Belgium, (Brussels Morning Newspaper) US tech giant Meta’s messaging app WhatsApp has agreed to comply with EU rules following talks with the European Commission.
The EC pointed out in a statement released on Monday that WhatsApp agreed to be more transparent on any changes to its terms of service and make it easier for users to reject updates.
In addition, WhatsApp will inform its users clearly when such rejections would result in them no longer being able to use the service.
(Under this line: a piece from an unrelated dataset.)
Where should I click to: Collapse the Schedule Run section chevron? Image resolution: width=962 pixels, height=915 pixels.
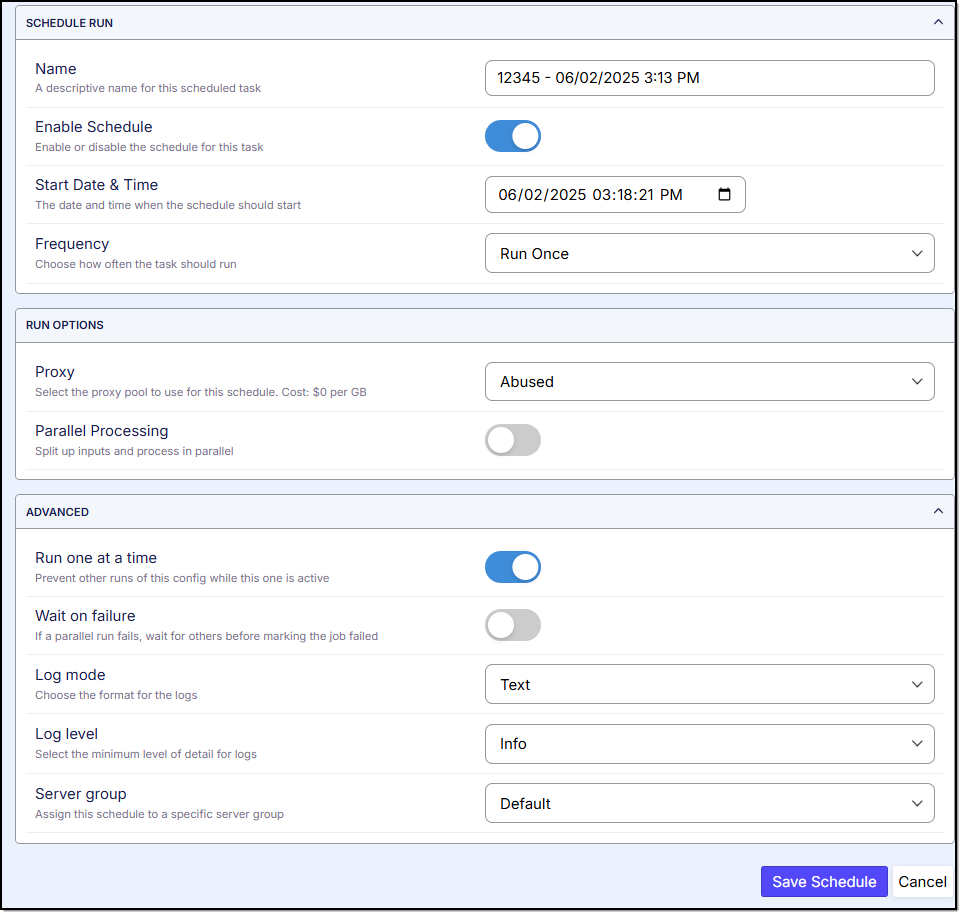937,22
According to WhatsApp, it does not share user data with other Meta companies or third parties for advertising purposes.
The EC noted that Irish and Swedish consumer protection authorities coordinated the talks with WhatsApp.
Didier Reynders, European Commissioner for Justice, stated “I welcome WhatsApp’s commitments to changing its practices to comply with EU rules, actively informing users of any changes to their contract and respecting their choices instead of asking them each time they open the app.”
“Consumers have a right to understand what they agree to and what that choice entails concretely,” he added and concluded that WhatsApp has to inform its users “so that they can decide whether they want to continue using the platform.”
Authorities to monitor WhatsApp
Talks with WhatsApp started in January last year, when consumer protection organisations warned about unfair practices.
The Consumer Protection Cooperation Network announced it would keep a close eye on WhatsApp’s moves in the future and enforce compliance with EU rules as needed.
The EC reminded that the Digital Services Act sets clear rules for explaining any changes to terms of service to users and complements other EU rules aimed at preventing platforms from manipulating users.
It noted that the Consumer Protection Cooperation Network comprises a group of authorities that enforce EU consumer protection rules and coordinate at EU level to tackle cross-border issues.
This cooperation “applies to consumer rules covering various areas such as unfair commercial practices, e-commerce, geo-blocking, package holidays, online selling and passenger rights,” the body added.
It concluded that recent amendments to EU consumer protection rules improved transparency and increased protection of consumers who buy goods or services online.